Une fois la mission accomplie, Felix plie bagage et le temps reprend son cours, entraînant mort et désolation. Si les conséquences liées aux déviations de l'agent de la mort peuvent prêter à sourire au début, on finit par s'y habituer et les intros et outros animées deviennent lassantes.
Destination finale
Plutôt épuré, le gameplay en soi s'avère donc facile à maîtriser. Cependant, bien que l'on puisse déplacer à loisir la caméra et zoomer sur le personnage, on constate un certain manque de lisibilité, ou en tout cas d'anticipation de la portée des ombres. Par ailleurs, les objectifs étant parfois peu clairs, il deviendra très difficile, surtout dans les derniers niveaux, de ne pas avoir recours aux aides permises par le jeu à savoir : rembobiner au dernier mouvement réussi, aperçu de l'objectif et surtout aperçu de la prochaine étape. À l'inverse, il faut y faire appel avec parcimonie, sous peine de faire tout le jeu en automatique par la suite.

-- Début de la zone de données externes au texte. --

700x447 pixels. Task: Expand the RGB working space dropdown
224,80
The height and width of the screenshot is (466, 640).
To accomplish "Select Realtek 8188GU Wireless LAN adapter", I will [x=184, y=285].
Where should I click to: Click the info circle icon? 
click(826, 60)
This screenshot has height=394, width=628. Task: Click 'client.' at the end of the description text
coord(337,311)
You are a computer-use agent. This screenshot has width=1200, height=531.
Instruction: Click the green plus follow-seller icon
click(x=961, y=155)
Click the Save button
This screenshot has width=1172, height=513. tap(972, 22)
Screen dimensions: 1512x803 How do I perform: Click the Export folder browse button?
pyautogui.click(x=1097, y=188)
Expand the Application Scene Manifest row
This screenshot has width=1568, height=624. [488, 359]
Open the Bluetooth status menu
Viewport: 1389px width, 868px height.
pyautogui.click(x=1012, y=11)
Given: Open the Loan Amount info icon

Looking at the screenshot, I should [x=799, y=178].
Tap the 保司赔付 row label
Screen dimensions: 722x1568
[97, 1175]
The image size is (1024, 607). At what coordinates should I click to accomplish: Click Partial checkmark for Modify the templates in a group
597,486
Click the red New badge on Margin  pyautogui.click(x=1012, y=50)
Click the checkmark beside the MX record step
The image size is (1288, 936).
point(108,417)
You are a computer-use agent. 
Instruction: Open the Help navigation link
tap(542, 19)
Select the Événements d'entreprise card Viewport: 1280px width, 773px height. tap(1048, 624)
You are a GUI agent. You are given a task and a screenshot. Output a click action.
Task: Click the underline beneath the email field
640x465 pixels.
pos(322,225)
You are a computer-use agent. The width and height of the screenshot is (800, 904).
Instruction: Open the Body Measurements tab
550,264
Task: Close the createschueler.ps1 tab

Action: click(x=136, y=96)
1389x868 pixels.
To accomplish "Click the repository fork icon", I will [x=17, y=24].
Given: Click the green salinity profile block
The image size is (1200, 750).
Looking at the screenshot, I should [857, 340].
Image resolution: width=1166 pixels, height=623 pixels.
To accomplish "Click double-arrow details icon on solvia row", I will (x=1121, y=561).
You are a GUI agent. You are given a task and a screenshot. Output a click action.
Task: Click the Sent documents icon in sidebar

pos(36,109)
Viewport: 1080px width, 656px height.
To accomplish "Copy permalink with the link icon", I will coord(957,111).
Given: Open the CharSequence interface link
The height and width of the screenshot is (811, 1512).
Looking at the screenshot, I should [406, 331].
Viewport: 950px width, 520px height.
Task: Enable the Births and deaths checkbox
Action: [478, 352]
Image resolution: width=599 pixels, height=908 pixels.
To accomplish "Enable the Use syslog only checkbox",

Comptez une demi-douzaine d'heures pour arriver au bout des vingt-trois missions du jeu, sachant qu'il est possible d'accéder à leur version "extrêmement extrême", variante plus ardue dans laquelle aucune aide n'est à la disposition du joueur et où certains items sont à glaner pour améliorer son score. Car oui, la notion de scoring est très importante dans le jeu et dépend de plusieurs facteurs : le nombre de brûlures du soleil, le nombre d'utilisation du générateur solaire, le nombre de cases traversées et le temps écoulé. En fonction des objectifs secondaires accomplis, il est possible d'acquérir plusieurs jetons par niveau qui eux-mêmes permettent de débloquer des niveaux bonus. En somme, le challenge est relevé et il y a de quoi faire.